What do you think of Flashloans? Anything that can happen in Ethereum will happen in Ethereum.  I guess on some level Flashloans will crash protocols and weed out platforms that are not robust or have weak points or bugs. In 2017, we were working under the assumption that getting a large pool of ETH was virtually impossible; now in 2020, anyone can pool up an anonymous pool of ETH through DeFi.  This will definitely happen now, and we need to be ready for this.  Ultimately it is a good thing, but it will be brutal.

We have talked about becoming a permissionless Bitmex, a system that allows you to leverage trading and the reality is, that as good as Ether is as collateral for trading, there is a lot more bitcoin out there. It would be foolish for us not to do this. We need to choose an implementation of a bitcoin bridge that is permissionless. If you introduce a permissioned system, it introduces systemic risk into the system, regulatory capture and other attack vectors become much more likely.  I would rather have a Crypto incentivised bridge rather than a custodian bridge-like BitGo. They are very different approaches to the same problem. It is not something that I would like to add into Synthetics.  I think people are working on it and it will happen.  Would it only be Bitcoin or would you incorporate other altcoins? Probably not. We would not incorporate other altcoins as collateral into Synthetics, to be honest.  

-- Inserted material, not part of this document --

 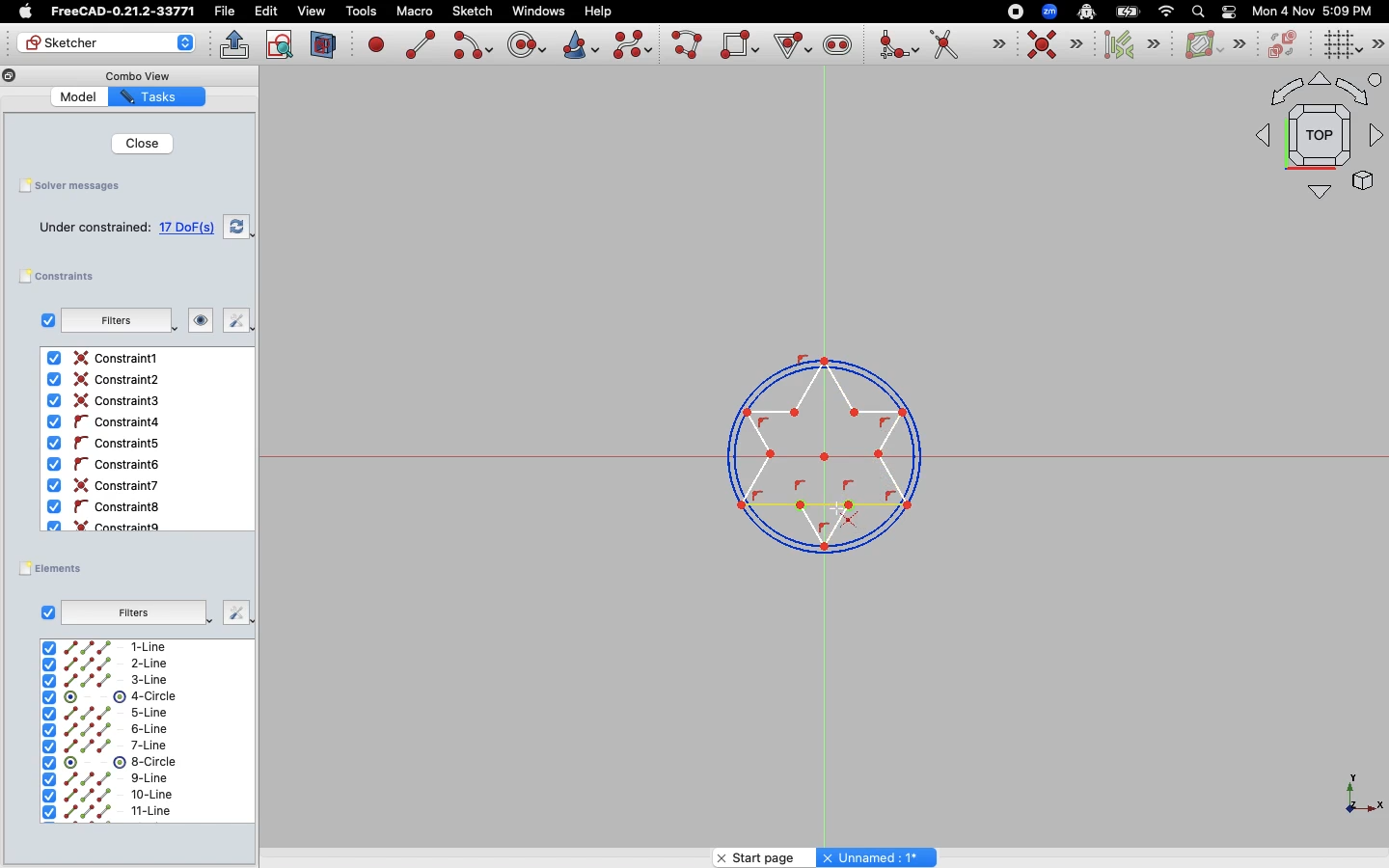 What do you see at coordinates (361, 12) in the screenshot?
I see `Tools` at bounding box center [361, 12].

We have got a model for this; there is an enormous precedent for this; for example, there is XRP transitioning to ERC20 and Tether moving to an ERC20 token.   I am a bitcoin fan, but I don’t see how transferring a permissionless ERC20 tokenised version of BTC is not going to be a better thing or a better user experience on Ethereum than just using Bitcoin. If I was a Bitcoin maximalist, I would be worried or shouting at the screen.

I think this is a reality that will play out this way. If you own Bitcoin and you want to access RSK, if you want to use it as a payment system; you have to get bridged into other networks like Lightning Network. These are all done natively on Ethereum; with a couple clicks without a Layer 2 solution.  Because of the number of developers on Ethereum working right now and the amazing dApps, it ports liquidity over, and it opens up things that do not exist on Layer 1 or Layer 2 solutions on Bitcoin.  I think there will be a value gains for Ethereum over the next decade.  

I didn’t get the value proposition of Bitcoin in the beginning.  It was a couple of years before I got the potential of Bitcoin; it was not a eureka moment for me.